Read Fantasmas del pasado Online
Authors: Nicholas Sparks
Jeremy pensó que se trataba de una coincidencia atractiva. Irguió la espalda, guardó la cámara en la funda, y dibujó una amplia sonrisa en sus labios cuando ella se aproximó.
—Hola, ¿qué tal? — la saludó.
Ella aminoró el paso ligeramente, aunque no mostró señal alguna de haberlo visto. Tenía la expresión ausente, pero Jeremy supuso que se detendría; mas en lugar de eso, le pareció oír el eco de su risa cuando pasó por su lado y continuó andando.
Jeremy se quedó unos instantes inmóvil, observando cómo se alejaba de él sin darse la vuelta. De repente, movido por un impulso irrefrenable, intentó llamar su atención.
—¡Eh! — gritó.
En lugar de detenerse, ella simplemente se dio la vuelta y regresó sobre sus pasos, con la cabeza erguida inquisitivamente. Jeremy vio la misma expresión ensimismada en su rostro.
—No debería mirarme de ese modo tan descarado —replicó la muchacha súbitamente—. A las mujeres nos gustan los hombres que saben comportarse con más sutileza.
Luego se dio la vuelta, se ajustó el enorme bolso en el hombro y prosiguió la marcha. En la distancia, Jeremy volvió a oír cómo se reía. Se quedó boquiabierto, absolutamente desconcertado y sin saber qué contestar.

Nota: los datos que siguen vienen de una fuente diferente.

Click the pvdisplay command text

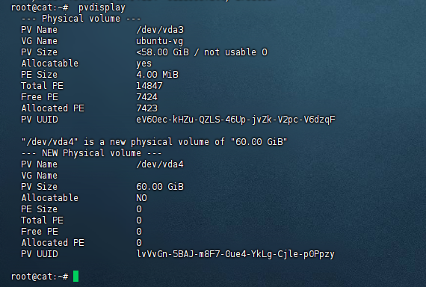[102, 7]
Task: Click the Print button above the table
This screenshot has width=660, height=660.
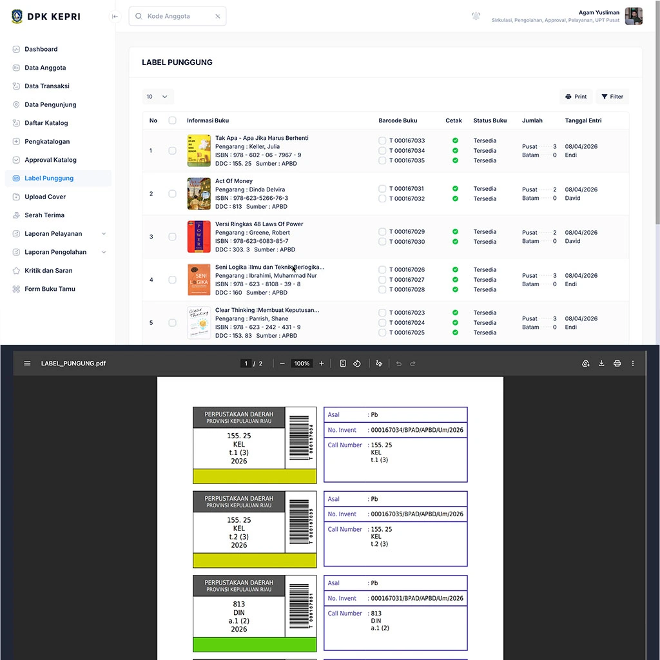Action: pos(576,97)
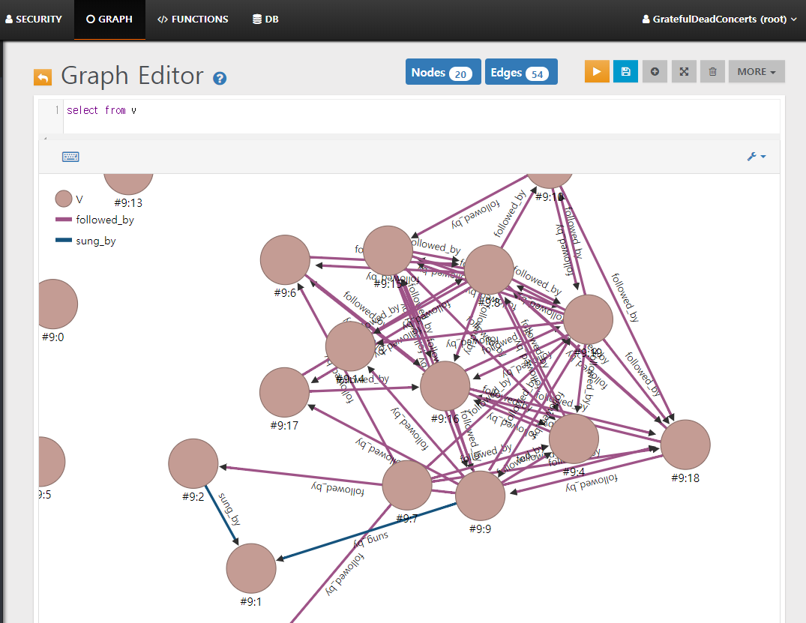Click the keyboard shortcuts icon
Screen dimensions: 806x623
tap(70, 157)
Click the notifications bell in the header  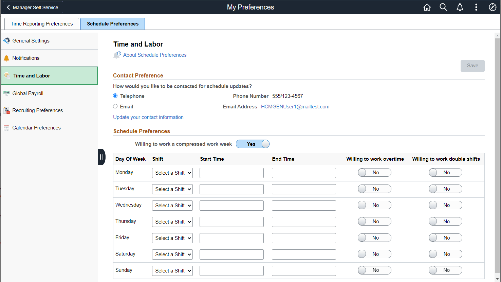coord(460,7)
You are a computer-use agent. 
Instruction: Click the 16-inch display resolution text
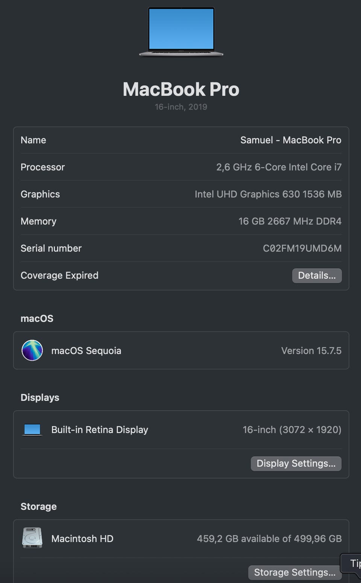point(292,429)
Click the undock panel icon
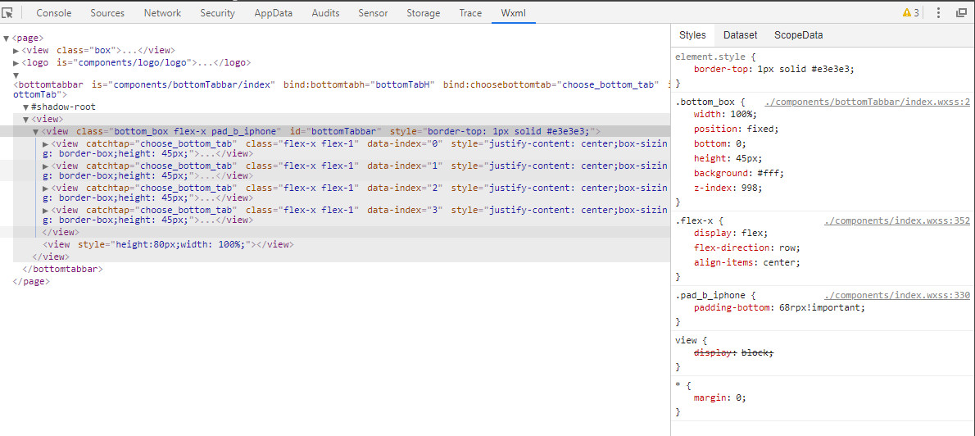This screenshot has width=975, height=436. (961, 13)
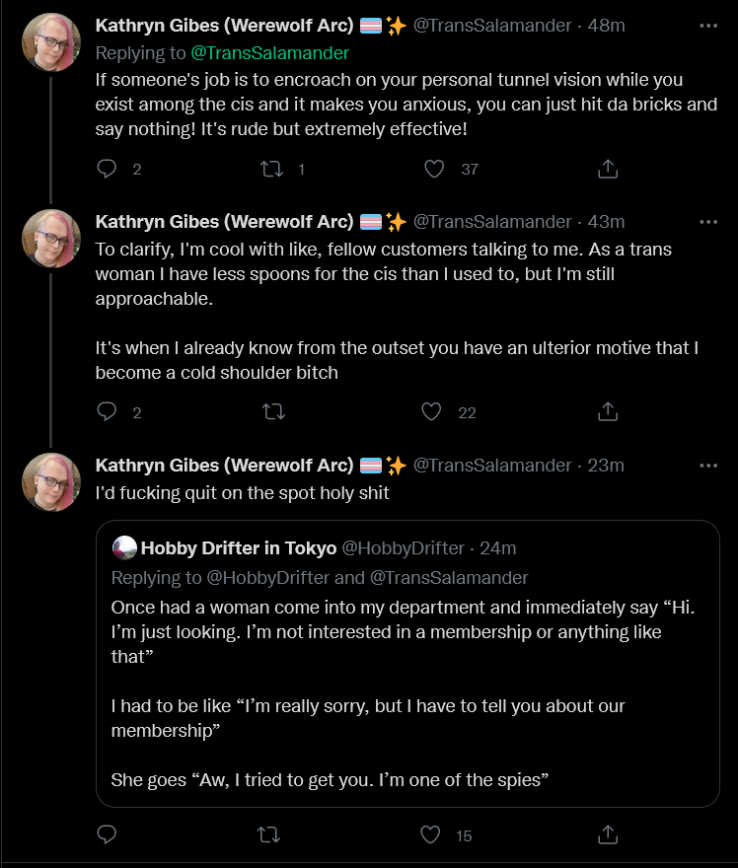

Así que no estaba interesada en él. Bueno, daba igual. No obstante, cualquiera habría contestado cortésmente a su saludo con otro saludo. Quizá era un hábito del sur. Quizá los hombres la habían maltratado sin tregua y ella se había cansado de ser amable. O quizá no quería que la interrumpieran mientras hacía… hacía…
¿Hacía qué?
Ese era el problema de su profesión. Cualquier situación despertaba su curiosidad. Se recordó a sí mismo que lo que hiciera esa mujer no era de su incumbencia y, además, estaba en un cementerio. Probablemente había venido a visitar la tumba de un familiar o un conocido. Eso era lo que normalmente hacía la gente, ¿no?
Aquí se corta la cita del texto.